Ginger became an ROP mentor 4 years ago in 2016. After finishing college, Ginger moved back to Anchorage, had two kids and began working in the oil industry for BP Alaska. At Christmas time, BP organized a volunteer event at Covenant House Alaska to help wrap gifts. It was during this event that Ginger met Holly Payne, our Volunteer Coordinator. “Talking with Holly, I was able to learn about everything going on at Covey and all the ways I could become more involved,” Ginger says, “I’ve always enjoyed working with kids. I used to coach girls’ soccer teams, so being able to give feedback in a helpful and useful way is something I felt confident in. It was a good fit for me at that time in my life. So I applied to become a mentor and began spending one day a week at ROP.”
For her weekly visits to ROP, Ginger would choose a recipe, purchase the ingredients, and then cook meals with the youth in the evening. Ginger loves cooking with the kids, no matter if lots of kids come to help or if it ends up being one on one. “I remember one kid who had never cracked an egg before and when he did it, he was so proud, which was really cool to see. Sometimes the kids would recommend a recipe and we would work through it together, which can also be a great experience for them to see that even adults don’t always know what they are doing!” Ginger laughs. “It’s also an opportunity for them to share knowledge if they have it, like if they know how to slice an onion perfectly or have a trick to preparing certain foods. Being able to focus on cooking takes off the pressure to talk about anything specific at once. It has helped break down any sort of initial barriers to connecting.”

> [Saved entries]:

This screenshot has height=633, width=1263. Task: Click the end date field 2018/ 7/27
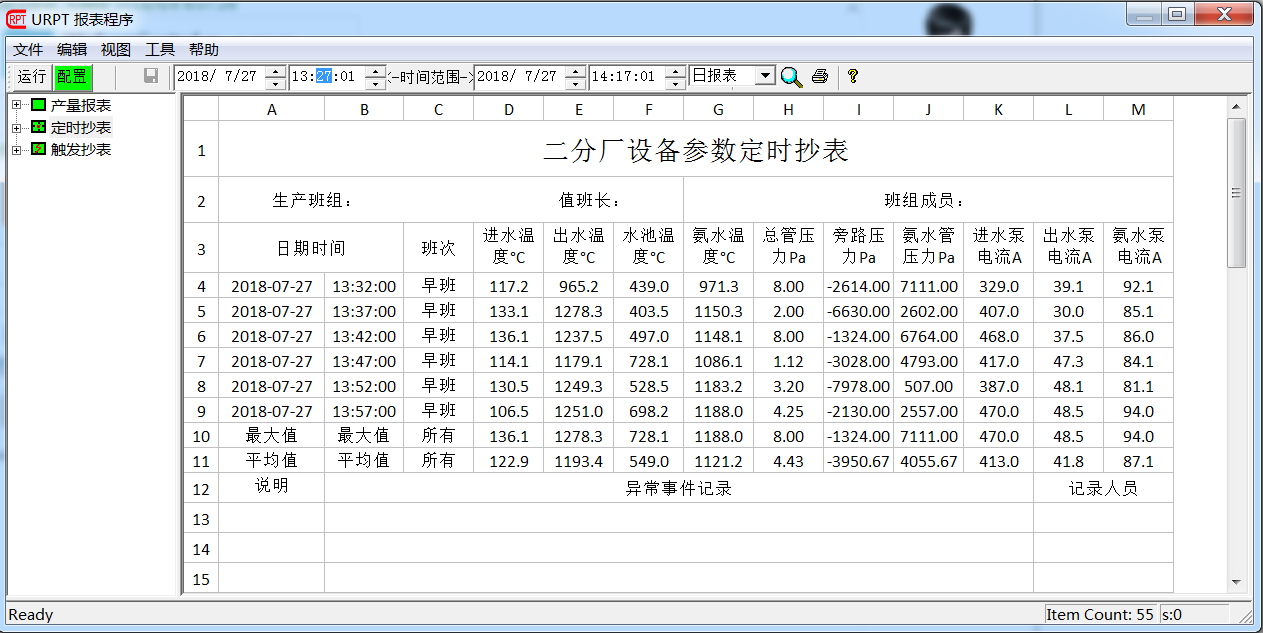click(518, 76)
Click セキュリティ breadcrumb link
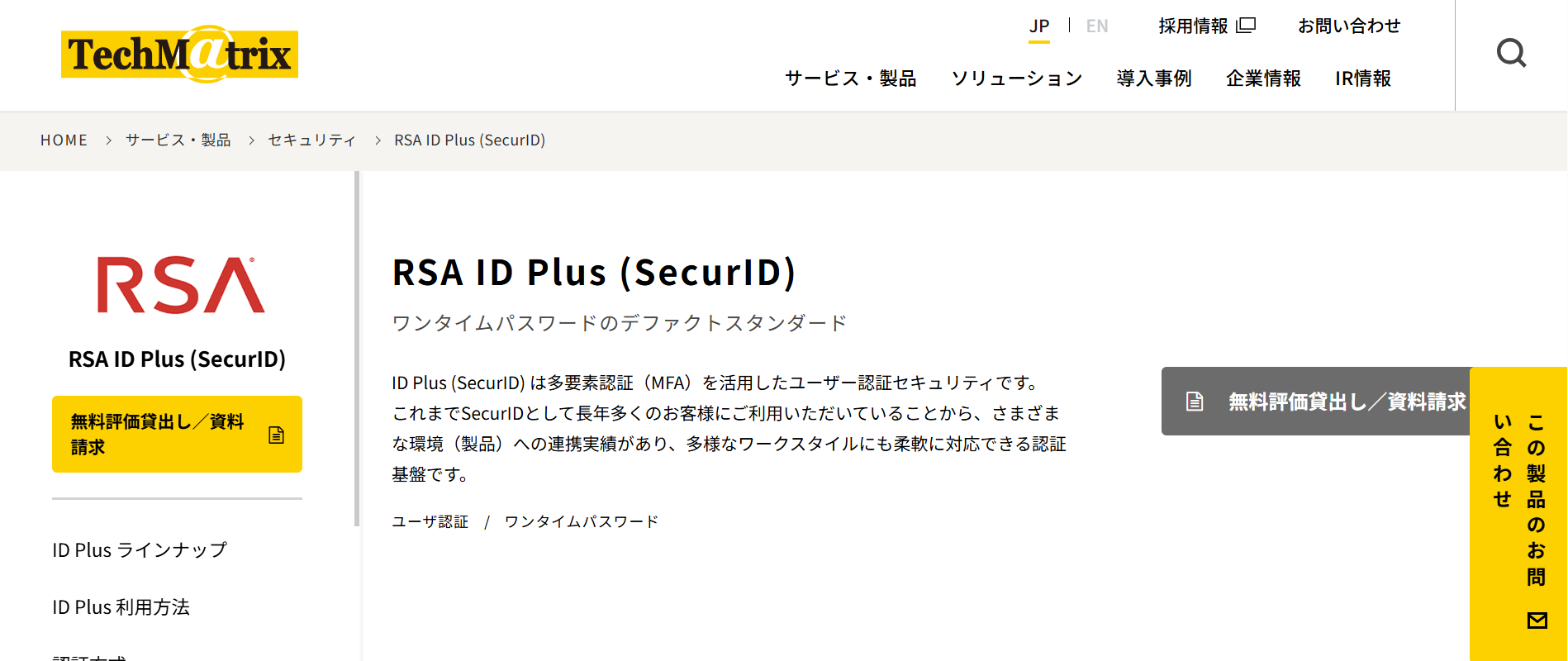Screen dimensions: 1568x661 (311, 140)
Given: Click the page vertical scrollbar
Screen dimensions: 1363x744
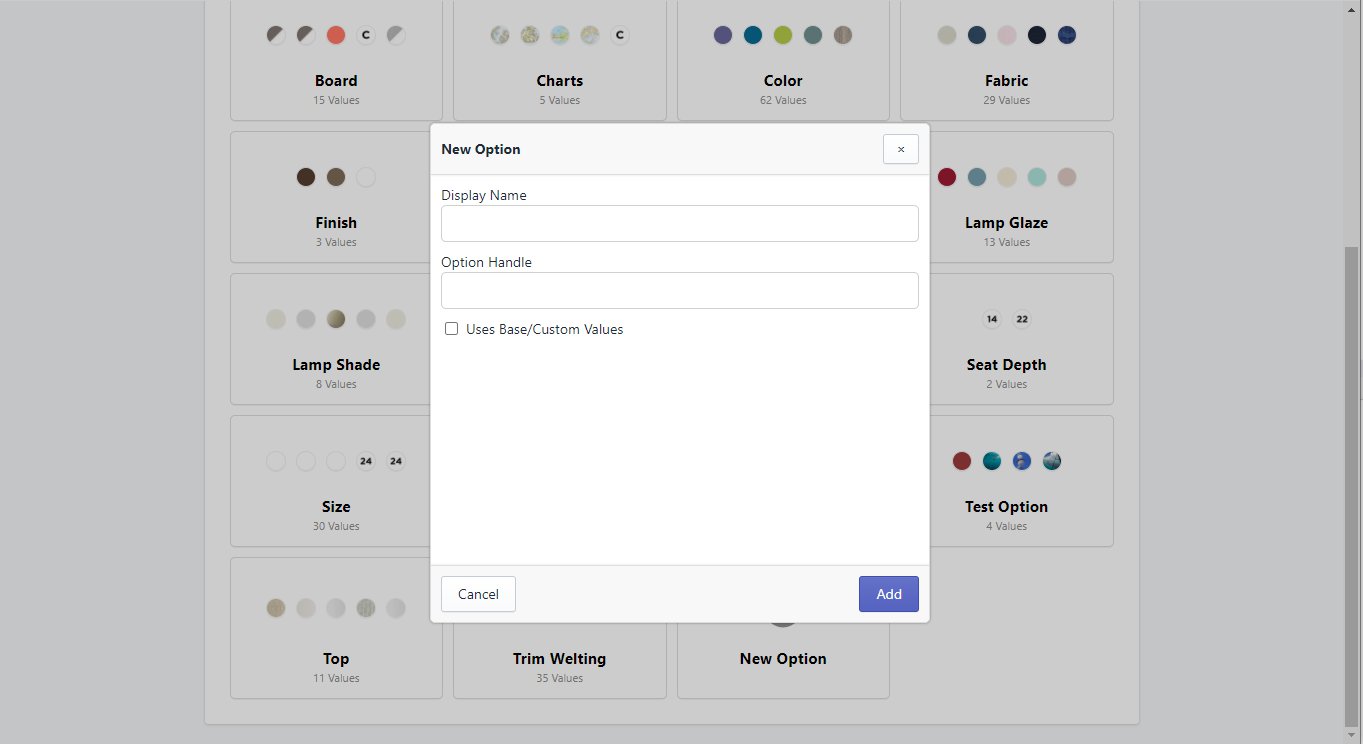Looking at the screenshot, I should pos(1352,480).
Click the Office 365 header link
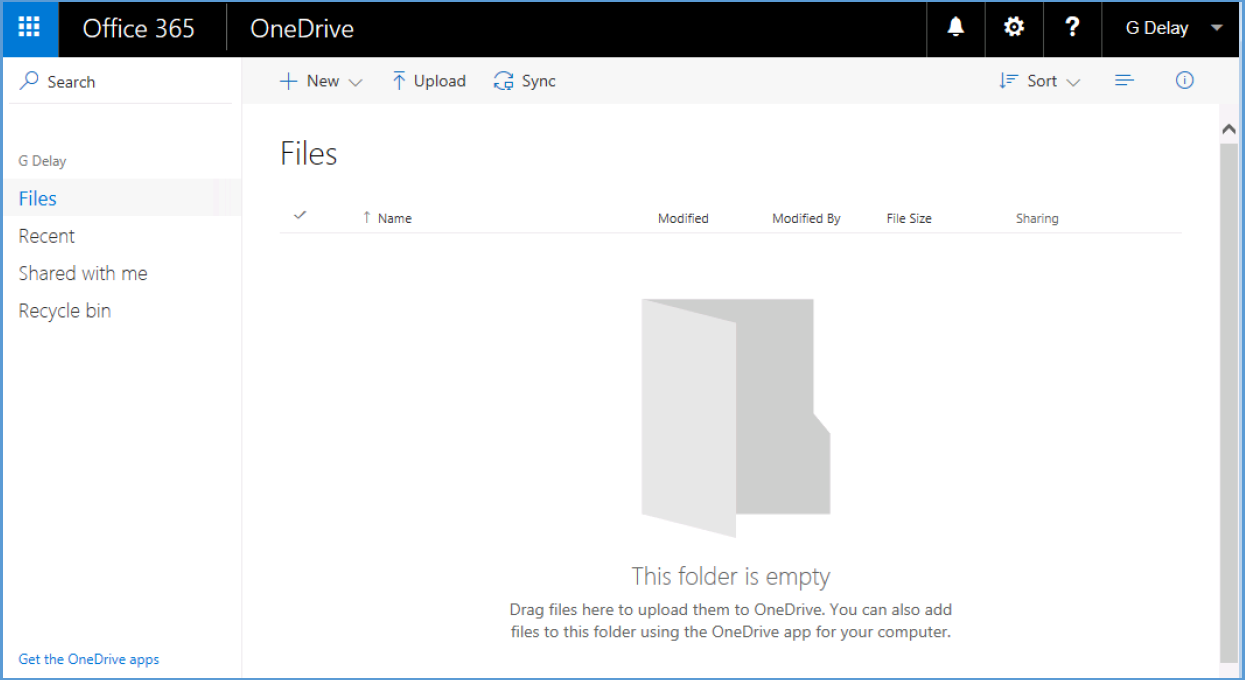 pyautogui.click(x=139, y=28)
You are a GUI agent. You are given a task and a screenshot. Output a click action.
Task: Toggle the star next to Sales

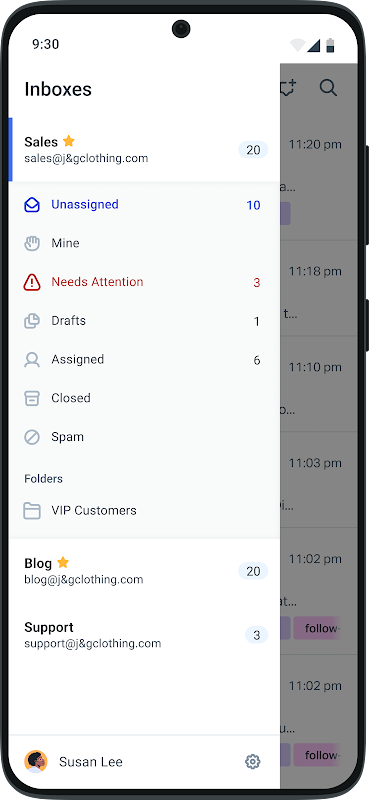pos(68,141)
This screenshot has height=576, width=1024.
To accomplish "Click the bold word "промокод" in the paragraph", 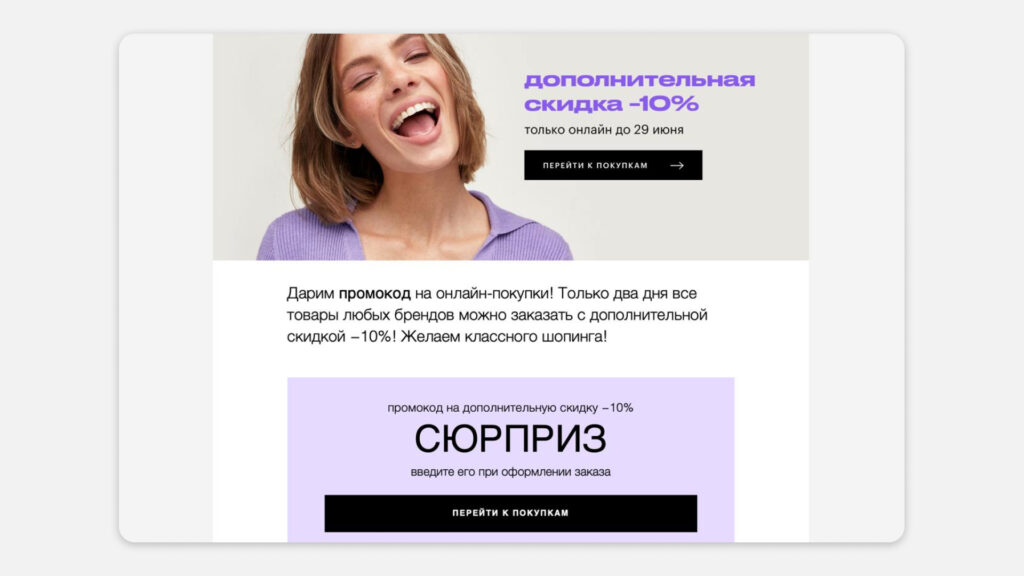I will click(374, 294).
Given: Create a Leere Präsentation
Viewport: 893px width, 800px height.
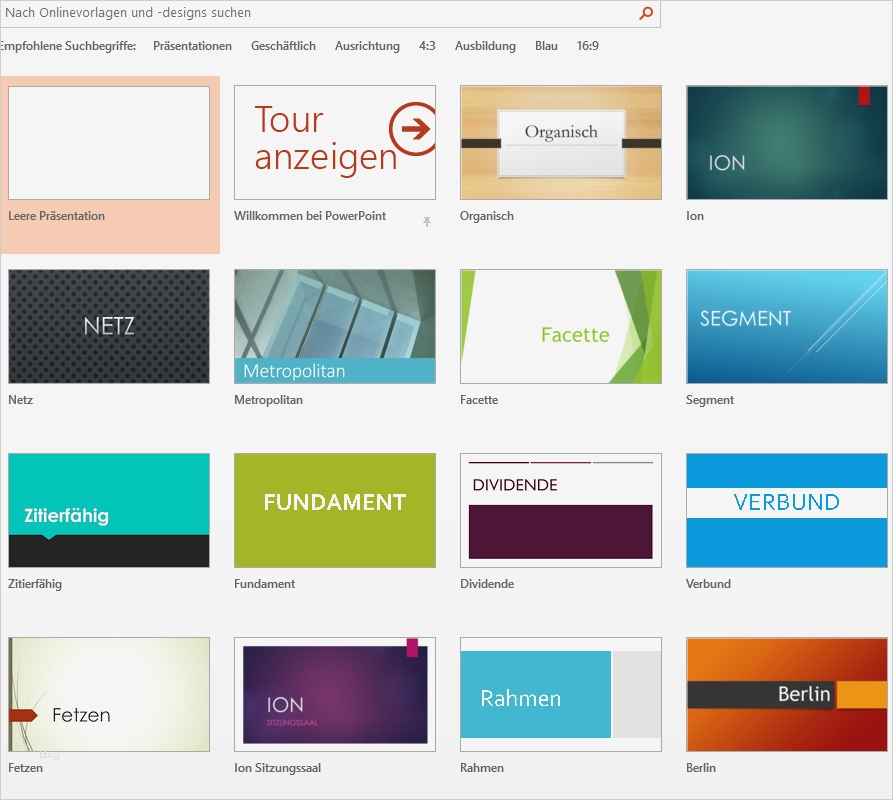Looking at the screenshot, I should point(109,143).
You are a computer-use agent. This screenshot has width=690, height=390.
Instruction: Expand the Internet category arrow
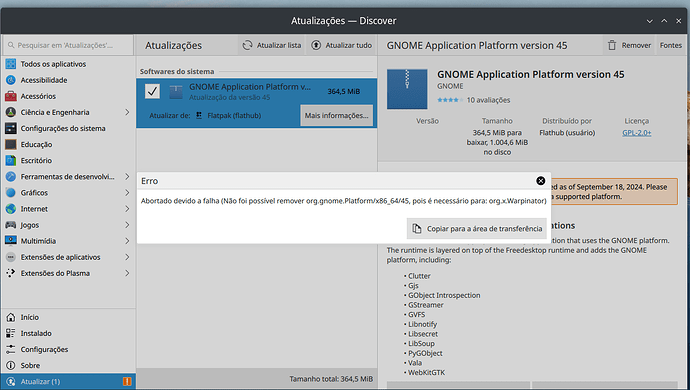tap(127, 209)
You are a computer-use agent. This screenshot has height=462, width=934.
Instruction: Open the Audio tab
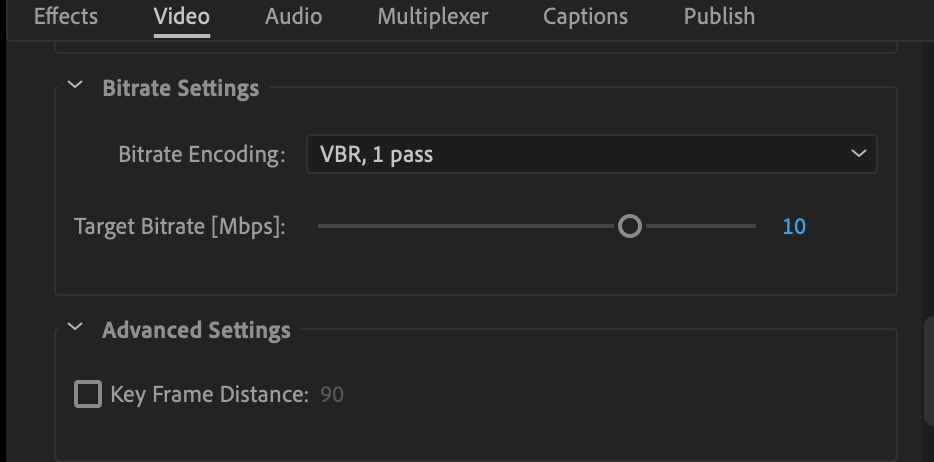(x=293, y=17)
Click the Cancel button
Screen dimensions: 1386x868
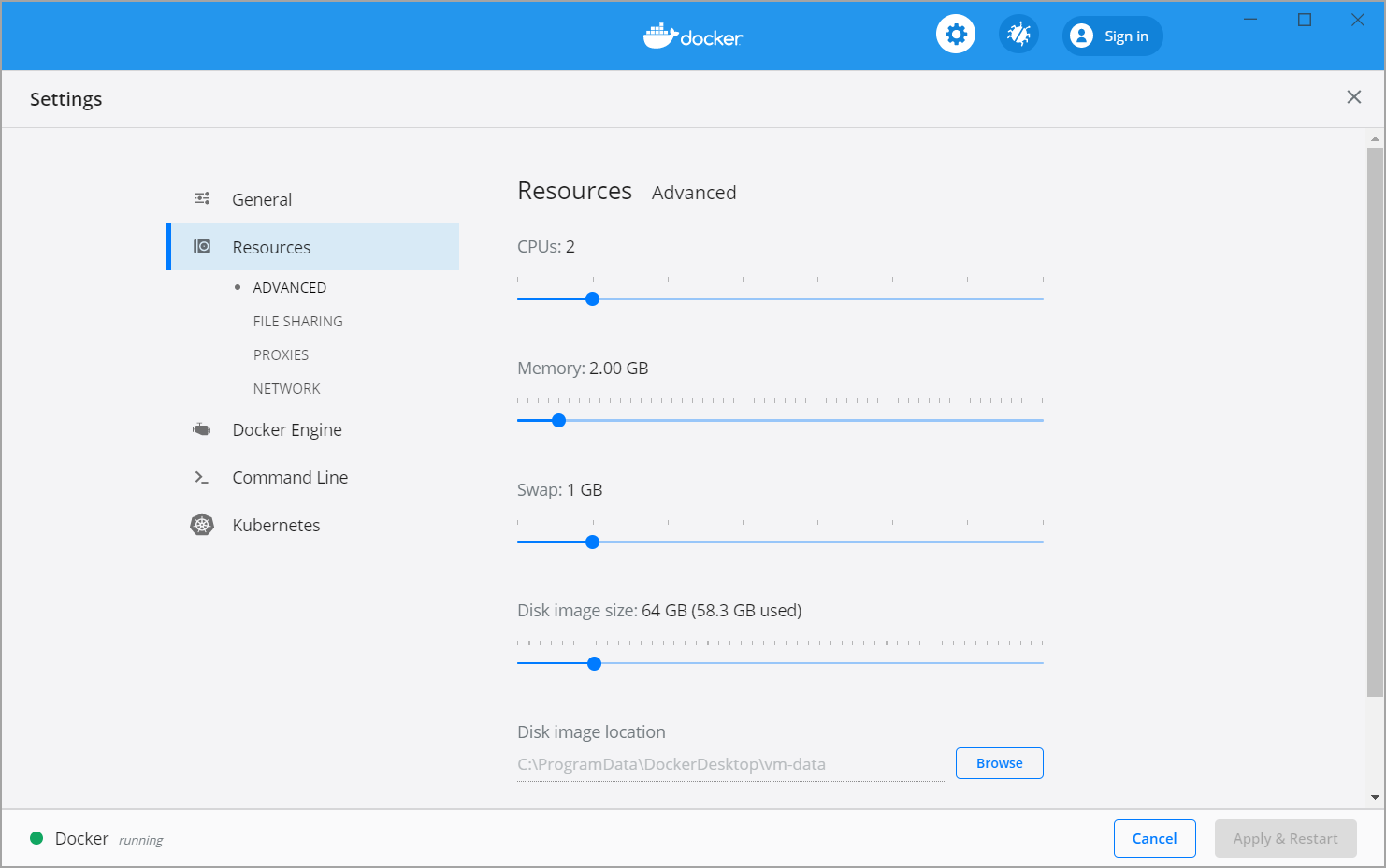coord(1154,838)
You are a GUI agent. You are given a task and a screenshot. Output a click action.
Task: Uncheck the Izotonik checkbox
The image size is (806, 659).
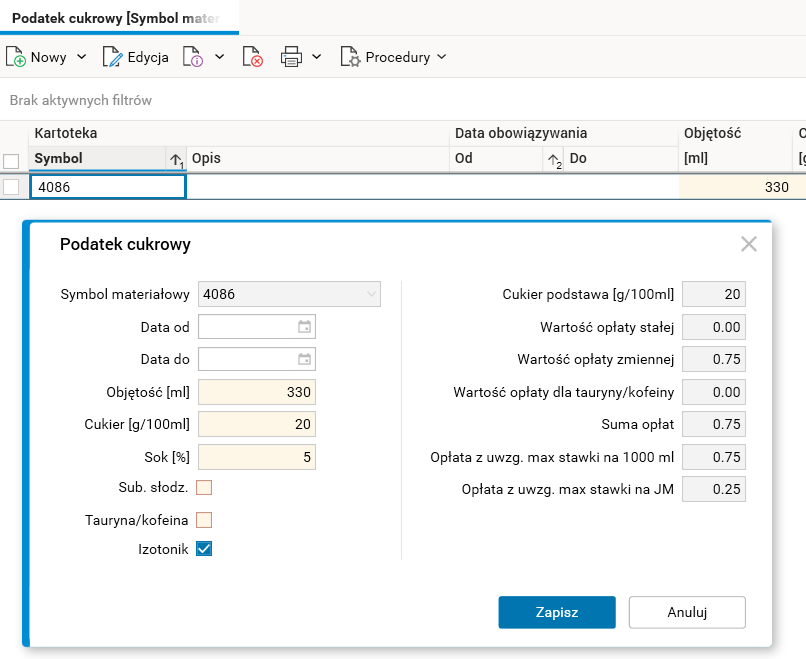(204, 549)
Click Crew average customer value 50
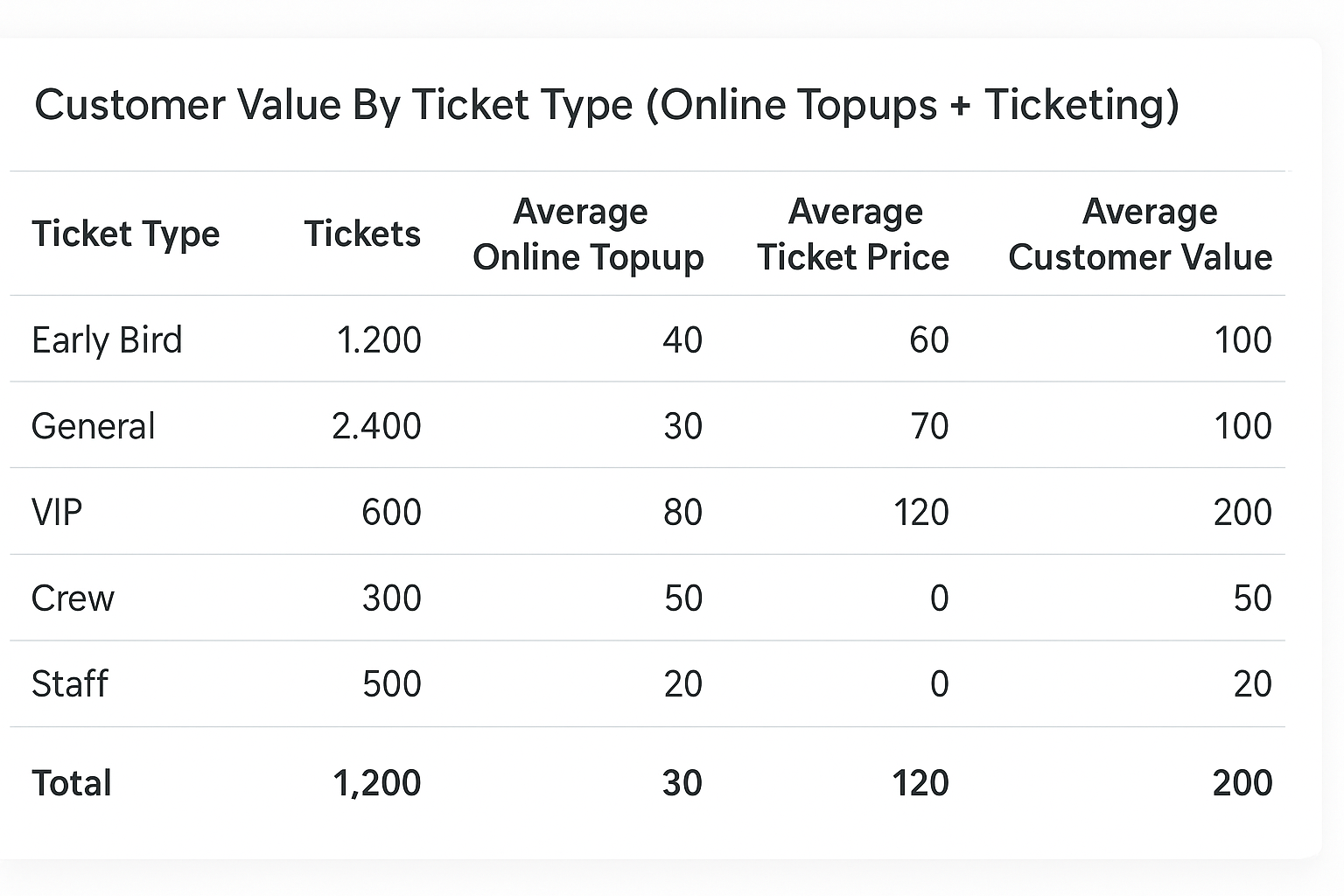Screen dimensions: 1344x896 coord(1252,598)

> [Apply what you read]:
a) According to the text about Ginger's mentoring, what steps did she carry out for each of her weekly visits to ROP? List them all.
b) Pick up the text about Ginger's mentoring at ROP after its final sentence and extend it.

> [Answers for the exercise]:
a)
- Choose a recipe
- Purchase the ingredients
- Cook meals with the youth in the evening

b)
Over the past four years, Ginger has collected many memorable moments and has spent time with several youth. What she enjoys most about spending time with the youth is giving them a space where they can feel safe and relax. One moment in particular that stands out to Ginger is when she took two young men from ROP hiking who were normally pretty subdued and quiet, “Once we made it to the top of the mountain, they were just so excited, going on and on about how cool it was and how they were going to run back down. You could just really tell they were able to let go of their worries up there. I loved being able see them feel a bit more free and to be able to provide that.”
Another moment that has stuck with Ginger was seeing the transformation of a young lady who would come in each week to help cook. “I could tell that she was going through some struggles in her life and just seemed unhappy and stuck, and then she got a job and every day that I saw her afterwards, she was just really happy and eventually she was graduating the program and moving into her own place. I sat down with her and let her know that she was doing so great. She explained that she had watched her friends doing awesome things and then one day, she realized that the only thing stopping her from doing awesome things was her. It just clicked for her and she realized that she was in control of her life in ways that she might not have been previously. Watching her grow and then to really see her fly was just so awesome.”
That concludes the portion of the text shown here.